Problem requirements: The response must contain every line below in which "Show" appears.

[Collected data entries]
------------------------------------------------------------------------
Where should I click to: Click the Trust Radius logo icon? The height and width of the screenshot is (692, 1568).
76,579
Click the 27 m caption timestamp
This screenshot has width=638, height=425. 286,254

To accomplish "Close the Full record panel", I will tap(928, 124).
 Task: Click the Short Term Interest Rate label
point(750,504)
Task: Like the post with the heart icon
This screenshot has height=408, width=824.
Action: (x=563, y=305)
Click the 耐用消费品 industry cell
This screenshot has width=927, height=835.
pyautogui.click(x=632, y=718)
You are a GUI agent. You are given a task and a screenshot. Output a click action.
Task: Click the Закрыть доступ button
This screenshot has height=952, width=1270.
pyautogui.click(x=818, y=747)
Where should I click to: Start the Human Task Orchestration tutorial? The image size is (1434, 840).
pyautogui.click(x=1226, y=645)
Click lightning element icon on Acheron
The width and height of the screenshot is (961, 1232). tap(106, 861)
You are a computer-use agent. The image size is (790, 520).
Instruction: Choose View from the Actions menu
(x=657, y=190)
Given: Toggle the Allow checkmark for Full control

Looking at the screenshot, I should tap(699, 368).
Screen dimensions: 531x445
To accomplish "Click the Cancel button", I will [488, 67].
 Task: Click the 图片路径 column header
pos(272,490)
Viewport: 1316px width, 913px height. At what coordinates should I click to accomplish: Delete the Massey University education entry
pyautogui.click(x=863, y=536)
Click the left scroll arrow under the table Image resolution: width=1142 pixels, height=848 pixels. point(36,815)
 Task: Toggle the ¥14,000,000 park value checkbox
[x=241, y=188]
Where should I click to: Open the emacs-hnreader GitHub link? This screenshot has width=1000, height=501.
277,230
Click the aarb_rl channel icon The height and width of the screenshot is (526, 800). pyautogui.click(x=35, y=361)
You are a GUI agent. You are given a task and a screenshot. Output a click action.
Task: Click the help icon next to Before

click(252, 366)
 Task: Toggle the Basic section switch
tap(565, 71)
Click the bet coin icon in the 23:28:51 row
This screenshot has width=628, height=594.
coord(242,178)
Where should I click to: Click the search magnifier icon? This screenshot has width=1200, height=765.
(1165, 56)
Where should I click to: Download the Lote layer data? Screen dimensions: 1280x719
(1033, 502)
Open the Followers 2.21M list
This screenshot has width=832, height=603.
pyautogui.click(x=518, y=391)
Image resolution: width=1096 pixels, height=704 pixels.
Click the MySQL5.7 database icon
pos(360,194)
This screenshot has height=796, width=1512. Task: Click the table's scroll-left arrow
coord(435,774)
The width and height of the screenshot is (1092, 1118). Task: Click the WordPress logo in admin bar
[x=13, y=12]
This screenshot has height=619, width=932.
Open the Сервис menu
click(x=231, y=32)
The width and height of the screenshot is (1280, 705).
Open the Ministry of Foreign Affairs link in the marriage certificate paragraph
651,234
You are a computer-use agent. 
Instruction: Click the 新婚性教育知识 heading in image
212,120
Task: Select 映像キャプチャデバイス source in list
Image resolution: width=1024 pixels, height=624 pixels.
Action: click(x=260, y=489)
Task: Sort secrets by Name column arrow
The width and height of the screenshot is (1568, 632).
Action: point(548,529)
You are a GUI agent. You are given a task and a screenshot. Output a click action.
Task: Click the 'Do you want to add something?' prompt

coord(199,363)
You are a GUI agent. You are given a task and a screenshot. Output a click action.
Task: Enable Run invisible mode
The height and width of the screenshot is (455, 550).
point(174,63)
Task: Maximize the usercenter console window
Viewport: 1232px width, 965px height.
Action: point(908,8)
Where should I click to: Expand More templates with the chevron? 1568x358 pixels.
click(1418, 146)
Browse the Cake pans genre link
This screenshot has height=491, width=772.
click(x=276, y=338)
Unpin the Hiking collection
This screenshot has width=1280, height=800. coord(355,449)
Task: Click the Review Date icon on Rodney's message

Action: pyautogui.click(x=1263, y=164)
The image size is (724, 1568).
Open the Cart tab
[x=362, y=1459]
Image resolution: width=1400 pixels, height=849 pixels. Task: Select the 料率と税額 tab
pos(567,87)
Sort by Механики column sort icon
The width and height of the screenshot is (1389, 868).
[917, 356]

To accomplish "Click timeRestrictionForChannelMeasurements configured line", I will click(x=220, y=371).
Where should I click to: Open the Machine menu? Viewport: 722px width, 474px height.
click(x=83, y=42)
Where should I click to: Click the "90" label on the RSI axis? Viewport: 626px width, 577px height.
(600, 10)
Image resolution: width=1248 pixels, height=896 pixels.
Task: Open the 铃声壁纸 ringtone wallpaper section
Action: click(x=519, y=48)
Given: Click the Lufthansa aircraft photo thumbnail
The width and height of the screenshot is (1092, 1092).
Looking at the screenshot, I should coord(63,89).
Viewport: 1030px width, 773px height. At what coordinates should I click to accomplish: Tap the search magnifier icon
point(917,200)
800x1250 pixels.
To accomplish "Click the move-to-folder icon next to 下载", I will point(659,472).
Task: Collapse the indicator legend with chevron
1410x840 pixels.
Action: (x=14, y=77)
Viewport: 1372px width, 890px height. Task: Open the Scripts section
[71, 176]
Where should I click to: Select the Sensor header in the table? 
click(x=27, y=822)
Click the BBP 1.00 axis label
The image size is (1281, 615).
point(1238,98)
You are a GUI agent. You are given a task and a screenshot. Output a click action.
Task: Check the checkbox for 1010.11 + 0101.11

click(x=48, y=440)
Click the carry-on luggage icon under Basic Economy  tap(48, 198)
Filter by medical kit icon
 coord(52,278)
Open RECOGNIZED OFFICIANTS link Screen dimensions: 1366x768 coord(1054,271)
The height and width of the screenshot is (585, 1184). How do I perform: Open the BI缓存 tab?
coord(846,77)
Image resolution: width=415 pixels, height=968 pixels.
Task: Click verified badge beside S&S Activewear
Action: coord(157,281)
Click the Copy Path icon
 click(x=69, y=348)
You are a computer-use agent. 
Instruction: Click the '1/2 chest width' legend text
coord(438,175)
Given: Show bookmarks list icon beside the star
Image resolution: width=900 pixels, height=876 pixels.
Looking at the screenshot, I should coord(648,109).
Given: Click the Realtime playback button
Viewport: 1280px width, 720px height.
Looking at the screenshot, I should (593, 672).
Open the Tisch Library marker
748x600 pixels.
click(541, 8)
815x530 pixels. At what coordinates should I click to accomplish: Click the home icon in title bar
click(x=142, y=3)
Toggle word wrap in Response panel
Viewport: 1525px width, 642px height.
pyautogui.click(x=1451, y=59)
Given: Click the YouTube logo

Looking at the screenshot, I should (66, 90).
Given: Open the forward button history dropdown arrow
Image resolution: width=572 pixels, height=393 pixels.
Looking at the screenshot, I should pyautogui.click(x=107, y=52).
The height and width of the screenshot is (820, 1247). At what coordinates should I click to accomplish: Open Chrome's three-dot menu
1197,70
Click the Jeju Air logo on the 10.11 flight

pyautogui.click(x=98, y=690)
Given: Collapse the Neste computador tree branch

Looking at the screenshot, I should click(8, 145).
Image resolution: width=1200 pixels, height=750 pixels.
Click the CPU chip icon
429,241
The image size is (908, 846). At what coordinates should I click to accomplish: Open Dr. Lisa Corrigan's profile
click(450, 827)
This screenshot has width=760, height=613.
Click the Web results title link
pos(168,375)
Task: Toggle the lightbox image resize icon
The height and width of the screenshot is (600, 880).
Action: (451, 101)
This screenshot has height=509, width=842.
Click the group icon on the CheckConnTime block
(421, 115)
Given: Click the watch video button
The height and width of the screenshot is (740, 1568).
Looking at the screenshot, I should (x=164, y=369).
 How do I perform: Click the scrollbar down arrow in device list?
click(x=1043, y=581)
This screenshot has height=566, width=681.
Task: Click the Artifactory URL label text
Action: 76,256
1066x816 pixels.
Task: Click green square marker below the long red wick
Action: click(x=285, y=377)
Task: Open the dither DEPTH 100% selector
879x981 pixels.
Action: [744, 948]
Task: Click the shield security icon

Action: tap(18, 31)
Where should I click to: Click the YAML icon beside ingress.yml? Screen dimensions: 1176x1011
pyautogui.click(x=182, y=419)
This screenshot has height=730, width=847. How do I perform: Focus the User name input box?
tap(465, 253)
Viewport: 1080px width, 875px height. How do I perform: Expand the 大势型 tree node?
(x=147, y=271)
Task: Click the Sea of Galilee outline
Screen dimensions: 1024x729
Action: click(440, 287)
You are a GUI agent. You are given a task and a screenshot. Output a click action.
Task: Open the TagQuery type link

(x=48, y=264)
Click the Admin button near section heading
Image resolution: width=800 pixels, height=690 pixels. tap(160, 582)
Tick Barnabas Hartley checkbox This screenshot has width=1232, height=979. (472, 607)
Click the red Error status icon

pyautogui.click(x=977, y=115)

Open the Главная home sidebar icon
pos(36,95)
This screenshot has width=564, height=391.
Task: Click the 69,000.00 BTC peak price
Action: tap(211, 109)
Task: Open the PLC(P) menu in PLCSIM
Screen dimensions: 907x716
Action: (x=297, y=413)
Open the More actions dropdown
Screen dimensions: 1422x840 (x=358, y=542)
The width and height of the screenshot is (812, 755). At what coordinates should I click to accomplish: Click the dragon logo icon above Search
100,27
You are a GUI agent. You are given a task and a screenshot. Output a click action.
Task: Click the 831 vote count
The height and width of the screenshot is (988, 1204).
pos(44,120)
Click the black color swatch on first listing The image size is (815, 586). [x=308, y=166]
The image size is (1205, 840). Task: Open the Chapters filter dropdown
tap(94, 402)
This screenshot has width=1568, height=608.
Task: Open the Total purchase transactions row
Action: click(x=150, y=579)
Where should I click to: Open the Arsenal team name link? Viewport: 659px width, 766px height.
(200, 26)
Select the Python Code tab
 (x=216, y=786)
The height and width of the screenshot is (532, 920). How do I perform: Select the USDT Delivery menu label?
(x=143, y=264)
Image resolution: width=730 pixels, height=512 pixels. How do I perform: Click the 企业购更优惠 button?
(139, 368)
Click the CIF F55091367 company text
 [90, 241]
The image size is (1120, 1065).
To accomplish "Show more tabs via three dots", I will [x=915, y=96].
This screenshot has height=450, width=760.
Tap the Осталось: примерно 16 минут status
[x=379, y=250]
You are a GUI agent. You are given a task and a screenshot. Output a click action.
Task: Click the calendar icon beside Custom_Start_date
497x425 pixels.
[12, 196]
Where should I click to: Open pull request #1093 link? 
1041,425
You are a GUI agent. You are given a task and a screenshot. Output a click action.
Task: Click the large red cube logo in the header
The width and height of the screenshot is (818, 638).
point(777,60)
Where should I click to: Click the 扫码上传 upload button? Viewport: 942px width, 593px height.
------------------------------------------------------------------------
Written solution:
Given: Show bookmarks list icon beside the star
To accomplish "Show more tabs via three dots", I will [x=915, y=96].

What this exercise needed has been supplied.